Member of Parliament for Stourbridge
- In office 1922-1927

Personal details
- Born: Douglas Percival Pielou 17 October 1887 Glasgow, Scotland
- Died: 9 January 1927 (aged 39)
- Party: Conservative
- Rank: Regimental Sergeant-Major
- Unit: Queen's Own Cameron Highlanders
- Conflicts: World War I

= Douglas Pielou =

British soldier and politician (1887–1927)
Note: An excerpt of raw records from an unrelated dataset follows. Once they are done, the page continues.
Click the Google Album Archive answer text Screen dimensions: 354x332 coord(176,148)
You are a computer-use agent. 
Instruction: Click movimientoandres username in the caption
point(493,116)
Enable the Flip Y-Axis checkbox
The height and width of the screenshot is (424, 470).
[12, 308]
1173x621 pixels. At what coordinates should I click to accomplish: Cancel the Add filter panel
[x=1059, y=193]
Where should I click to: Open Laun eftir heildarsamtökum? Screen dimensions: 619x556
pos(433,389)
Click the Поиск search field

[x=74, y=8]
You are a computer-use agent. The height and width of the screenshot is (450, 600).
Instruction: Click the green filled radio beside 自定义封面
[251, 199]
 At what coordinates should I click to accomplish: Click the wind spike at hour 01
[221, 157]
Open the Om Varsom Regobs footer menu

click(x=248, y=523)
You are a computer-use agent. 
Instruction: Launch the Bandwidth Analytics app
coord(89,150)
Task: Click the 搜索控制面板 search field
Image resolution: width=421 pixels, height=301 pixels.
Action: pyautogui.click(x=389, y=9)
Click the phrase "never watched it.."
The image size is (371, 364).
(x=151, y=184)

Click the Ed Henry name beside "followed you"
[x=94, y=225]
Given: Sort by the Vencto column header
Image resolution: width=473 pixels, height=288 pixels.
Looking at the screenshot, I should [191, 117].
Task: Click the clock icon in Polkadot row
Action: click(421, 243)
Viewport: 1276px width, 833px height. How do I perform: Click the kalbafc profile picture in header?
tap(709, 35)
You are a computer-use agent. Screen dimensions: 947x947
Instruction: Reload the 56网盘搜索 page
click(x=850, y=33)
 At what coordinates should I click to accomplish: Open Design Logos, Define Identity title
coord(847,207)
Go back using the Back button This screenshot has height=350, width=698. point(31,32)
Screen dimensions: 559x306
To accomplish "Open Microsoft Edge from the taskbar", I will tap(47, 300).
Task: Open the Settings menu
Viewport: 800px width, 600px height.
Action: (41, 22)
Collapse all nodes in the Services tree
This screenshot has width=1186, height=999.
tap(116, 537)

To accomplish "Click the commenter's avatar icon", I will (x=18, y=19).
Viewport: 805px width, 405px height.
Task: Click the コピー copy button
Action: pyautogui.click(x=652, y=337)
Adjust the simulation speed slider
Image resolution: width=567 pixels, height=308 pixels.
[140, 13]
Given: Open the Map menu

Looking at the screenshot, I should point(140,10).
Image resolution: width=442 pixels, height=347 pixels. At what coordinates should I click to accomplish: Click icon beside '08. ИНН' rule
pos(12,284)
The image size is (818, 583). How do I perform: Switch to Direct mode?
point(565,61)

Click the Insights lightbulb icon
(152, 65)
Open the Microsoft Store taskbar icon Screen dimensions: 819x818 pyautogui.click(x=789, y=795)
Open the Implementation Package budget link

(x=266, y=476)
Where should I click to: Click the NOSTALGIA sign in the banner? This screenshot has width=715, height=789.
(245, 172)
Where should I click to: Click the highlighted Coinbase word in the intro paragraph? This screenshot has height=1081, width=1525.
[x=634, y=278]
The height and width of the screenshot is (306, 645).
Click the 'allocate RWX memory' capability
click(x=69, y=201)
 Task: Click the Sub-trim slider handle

Douglas Percival Pielou (17 October 1887 – 9 January 1927) was a British soldier who was disabled from injuries received in the First World War and went on to become a Conservative Member of Parliament (MP).

==Biography==
Pielou was born in Glasgow in 1887, the son an excise officer. During the war, he was Regimental Sergeant-Major (RSM) of the Queen's Own Cameron Highlanders, and was severely wounded at the Battle of Loos in 1915.

He was elected at the 1922 general election as MP for the Stourbridge division of Worcestershire, defeating the sitting Liberal MP John William Wilson. Pielou was re-elected in 1923 and 1924, and died in office in 1927, aged 39.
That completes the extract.